Exercise goal:
Work through the lines below and count those holding "input"; reply with the number only.
##### Material provided #####
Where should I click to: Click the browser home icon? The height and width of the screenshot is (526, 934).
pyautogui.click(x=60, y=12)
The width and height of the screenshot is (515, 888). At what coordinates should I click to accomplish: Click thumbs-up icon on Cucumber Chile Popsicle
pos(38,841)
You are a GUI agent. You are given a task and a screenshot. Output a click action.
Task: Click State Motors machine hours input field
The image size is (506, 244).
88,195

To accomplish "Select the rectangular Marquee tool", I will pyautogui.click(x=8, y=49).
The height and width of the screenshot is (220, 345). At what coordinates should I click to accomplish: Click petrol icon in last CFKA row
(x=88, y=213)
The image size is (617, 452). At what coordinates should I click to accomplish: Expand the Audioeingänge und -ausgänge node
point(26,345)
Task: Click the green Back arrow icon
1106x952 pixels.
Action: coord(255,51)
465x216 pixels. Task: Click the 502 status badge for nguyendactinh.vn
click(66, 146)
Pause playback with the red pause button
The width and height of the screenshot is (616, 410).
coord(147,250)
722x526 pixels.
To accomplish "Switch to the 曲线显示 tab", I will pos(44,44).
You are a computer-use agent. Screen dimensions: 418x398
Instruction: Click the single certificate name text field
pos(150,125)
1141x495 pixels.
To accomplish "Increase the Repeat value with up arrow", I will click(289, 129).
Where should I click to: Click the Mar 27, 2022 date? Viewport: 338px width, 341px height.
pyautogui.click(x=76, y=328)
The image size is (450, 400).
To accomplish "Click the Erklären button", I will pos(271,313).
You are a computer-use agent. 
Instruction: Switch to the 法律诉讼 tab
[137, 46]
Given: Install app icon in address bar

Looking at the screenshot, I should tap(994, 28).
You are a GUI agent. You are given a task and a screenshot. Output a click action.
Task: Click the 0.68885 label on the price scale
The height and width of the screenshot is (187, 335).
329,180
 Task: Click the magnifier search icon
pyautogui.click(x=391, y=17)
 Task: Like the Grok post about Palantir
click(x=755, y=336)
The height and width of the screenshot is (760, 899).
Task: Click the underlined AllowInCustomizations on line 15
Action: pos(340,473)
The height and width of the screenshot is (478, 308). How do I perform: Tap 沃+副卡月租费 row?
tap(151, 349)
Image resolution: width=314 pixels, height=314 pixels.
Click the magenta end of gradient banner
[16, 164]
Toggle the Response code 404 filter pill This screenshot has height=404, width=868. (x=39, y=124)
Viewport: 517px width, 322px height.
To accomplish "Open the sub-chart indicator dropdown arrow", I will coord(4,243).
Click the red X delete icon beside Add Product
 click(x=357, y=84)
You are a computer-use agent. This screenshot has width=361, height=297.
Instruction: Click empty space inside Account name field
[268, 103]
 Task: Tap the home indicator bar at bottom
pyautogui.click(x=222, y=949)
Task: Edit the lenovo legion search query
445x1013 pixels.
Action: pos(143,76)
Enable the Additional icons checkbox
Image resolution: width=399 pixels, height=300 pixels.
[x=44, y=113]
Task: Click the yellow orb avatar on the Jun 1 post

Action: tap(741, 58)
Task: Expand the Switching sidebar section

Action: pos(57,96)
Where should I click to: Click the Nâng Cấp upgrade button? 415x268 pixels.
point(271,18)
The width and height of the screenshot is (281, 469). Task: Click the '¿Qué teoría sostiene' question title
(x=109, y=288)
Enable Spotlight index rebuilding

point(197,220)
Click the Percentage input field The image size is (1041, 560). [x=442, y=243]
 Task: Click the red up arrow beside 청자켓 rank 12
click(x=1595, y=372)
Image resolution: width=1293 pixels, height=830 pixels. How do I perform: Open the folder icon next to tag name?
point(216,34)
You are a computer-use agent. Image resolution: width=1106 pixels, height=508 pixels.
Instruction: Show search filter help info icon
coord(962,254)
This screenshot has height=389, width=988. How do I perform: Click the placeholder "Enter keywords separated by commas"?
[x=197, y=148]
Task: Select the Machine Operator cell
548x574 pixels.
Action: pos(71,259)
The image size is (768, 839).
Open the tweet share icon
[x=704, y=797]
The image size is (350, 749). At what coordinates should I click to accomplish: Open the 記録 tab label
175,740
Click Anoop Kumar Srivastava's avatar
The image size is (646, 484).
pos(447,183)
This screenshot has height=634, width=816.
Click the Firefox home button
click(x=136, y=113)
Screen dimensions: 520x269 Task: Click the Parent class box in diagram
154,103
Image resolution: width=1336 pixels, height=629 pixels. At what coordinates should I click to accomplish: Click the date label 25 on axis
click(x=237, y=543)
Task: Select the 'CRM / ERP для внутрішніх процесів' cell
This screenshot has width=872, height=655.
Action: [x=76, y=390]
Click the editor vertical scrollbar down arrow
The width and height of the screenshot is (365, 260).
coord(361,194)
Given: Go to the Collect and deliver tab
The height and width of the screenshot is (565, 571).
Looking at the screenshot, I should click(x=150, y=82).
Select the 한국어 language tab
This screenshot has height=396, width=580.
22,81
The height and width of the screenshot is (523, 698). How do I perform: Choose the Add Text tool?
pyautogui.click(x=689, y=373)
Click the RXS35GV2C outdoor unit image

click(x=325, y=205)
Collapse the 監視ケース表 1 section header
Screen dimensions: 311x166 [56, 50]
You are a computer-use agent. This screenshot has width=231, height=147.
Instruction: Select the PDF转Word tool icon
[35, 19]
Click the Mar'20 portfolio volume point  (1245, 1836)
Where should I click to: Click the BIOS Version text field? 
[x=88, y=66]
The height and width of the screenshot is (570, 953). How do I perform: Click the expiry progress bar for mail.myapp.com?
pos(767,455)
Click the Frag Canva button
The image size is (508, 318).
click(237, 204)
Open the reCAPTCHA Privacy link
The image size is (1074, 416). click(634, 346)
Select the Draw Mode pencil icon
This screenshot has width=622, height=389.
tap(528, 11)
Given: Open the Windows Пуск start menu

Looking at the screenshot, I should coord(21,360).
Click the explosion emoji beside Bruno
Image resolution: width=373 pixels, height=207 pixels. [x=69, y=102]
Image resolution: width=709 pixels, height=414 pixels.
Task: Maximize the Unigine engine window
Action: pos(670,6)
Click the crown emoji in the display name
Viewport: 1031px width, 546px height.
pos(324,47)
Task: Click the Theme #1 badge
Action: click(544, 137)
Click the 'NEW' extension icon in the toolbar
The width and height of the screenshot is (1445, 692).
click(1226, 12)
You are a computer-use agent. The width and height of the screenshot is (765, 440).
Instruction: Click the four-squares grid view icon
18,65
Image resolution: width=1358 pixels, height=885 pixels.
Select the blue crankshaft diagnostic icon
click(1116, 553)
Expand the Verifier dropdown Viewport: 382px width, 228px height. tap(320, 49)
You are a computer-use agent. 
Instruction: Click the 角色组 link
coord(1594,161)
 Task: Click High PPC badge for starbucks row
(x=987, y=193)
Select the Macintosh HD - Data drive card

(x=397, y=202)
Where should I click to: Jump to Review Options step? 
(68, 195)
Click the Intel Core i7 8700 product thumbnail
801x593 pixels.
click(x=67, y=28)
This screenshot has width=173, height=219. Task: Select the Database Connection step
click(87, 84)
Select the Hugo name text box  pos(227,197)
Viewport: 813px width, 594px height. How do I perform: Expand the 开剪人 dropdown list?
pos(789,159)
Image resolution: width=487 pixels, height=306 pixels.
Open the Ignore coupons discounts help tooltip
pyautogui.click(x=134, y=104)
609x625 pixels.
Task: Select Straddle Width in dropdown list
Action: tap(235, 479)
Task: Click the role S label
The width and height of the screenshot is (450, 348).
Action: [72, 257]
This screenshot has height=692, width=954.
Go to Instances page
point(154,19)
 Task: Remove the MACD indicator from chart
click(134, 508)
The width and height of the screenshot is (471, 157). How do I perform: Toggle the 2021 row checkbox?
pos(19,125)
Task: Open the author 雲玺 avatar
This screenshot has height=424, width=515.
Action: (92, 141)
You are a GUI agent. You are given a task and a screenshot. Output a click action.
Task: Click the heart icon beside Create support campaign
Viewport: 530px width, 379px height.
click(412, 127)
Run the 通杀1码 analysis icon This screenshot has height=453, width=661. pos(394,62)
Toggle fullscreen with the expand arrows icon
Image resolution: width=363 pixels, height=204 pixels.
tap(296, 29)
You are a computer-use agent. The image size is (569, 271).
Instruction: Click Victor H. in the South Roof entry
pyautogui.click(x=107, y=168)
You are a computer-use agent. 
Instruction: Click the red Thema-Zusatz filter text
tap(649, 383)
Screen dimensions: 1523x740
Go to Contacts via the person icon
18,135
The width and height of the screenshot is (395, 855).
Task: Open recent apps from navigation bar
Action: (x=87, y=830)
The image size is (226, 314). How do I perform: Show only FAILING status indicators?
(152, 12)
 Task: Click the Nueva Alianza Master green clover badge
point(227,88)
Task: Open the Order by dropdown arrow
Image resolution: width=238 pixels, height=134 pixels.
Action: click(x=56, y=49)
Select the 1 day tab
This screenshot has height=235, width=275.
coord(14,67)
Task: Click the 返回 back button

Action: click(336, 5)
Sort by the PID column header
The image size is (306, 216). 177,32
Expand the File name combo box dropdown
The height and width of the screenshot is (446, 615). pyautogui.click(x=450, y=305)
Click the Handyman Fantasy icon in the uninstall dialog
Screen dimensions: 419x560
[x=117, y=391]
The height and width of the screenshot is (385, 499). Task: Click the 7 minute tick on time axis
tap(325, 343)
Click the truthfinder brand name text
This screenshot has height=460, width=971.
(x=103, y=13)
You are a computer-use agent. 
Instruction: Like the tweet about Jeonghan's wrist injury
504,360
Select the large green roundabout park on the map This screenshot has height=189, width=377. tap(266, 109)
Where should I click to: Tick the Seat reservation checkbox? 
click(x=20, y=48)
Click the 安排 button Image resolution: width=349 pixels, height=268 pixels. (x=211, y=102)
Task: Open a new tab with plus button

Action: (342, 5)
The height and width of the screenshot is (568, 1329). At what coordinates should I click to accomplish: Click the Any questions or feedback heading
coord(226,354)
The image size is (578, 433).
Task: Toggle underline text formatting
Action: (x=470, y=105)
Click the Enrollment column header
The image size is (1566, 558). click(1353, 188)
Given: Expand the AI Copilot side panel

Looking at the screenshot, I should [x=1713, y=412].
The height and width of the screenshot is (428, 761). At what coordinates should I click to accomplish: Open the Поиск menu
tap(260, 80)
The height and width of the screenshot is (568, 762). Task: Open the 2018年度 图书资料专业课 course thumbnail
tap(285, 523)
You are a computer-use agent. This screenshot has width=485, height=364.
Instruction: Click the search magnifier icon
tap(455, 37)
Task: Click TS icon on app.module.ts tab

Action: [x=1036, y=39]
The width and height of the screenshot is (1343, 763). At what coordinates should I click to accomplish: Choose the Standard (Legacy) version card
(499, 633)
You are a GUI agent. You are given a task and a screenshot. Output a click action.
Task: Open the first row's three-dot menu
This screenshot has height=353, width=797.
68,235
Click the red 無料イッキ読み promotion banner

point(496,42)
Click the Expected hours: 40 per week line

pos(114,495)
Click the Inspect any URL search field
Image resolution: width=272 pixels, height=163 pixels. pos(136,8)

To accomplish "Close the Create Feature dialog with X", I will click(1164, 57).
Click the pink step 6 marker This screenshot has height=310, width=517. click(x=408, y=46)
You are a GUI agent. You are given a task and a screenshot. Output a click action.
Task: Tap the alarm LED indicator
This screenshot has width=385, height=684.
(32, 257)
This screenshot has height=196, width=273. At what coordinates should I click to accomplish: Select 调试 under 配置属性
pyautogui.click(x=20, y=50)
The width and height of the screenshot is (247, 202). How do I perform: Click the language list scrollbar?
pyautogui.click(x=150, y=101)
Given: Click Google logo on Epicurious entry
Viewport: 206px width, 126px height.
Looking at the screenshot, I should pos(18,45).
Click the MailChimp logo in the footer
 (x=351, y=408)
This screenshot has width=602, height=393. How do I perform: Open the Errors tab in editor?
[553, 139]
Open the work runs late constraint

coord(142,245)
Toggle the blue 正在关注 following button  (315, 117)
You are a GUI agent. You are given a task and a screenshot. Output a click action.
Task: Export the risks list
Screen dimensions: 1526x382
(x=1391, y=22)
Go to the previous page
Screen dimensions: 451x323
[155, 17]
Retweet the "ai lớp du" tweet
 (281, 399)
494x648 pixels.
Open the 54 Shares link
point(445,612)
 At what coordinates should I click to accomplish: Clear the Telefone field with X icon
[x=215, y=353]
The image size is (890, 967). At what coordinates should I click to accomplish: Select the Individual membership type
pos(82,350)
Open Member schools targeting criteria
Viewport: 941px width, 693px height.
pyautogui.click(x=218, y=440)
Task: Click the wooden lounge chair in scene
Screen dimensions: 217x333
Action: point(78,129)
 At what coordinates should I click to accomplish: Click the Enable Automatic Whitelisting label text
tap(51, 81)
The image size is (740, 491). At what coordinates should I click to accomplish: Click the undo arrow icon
#####
Reply:
2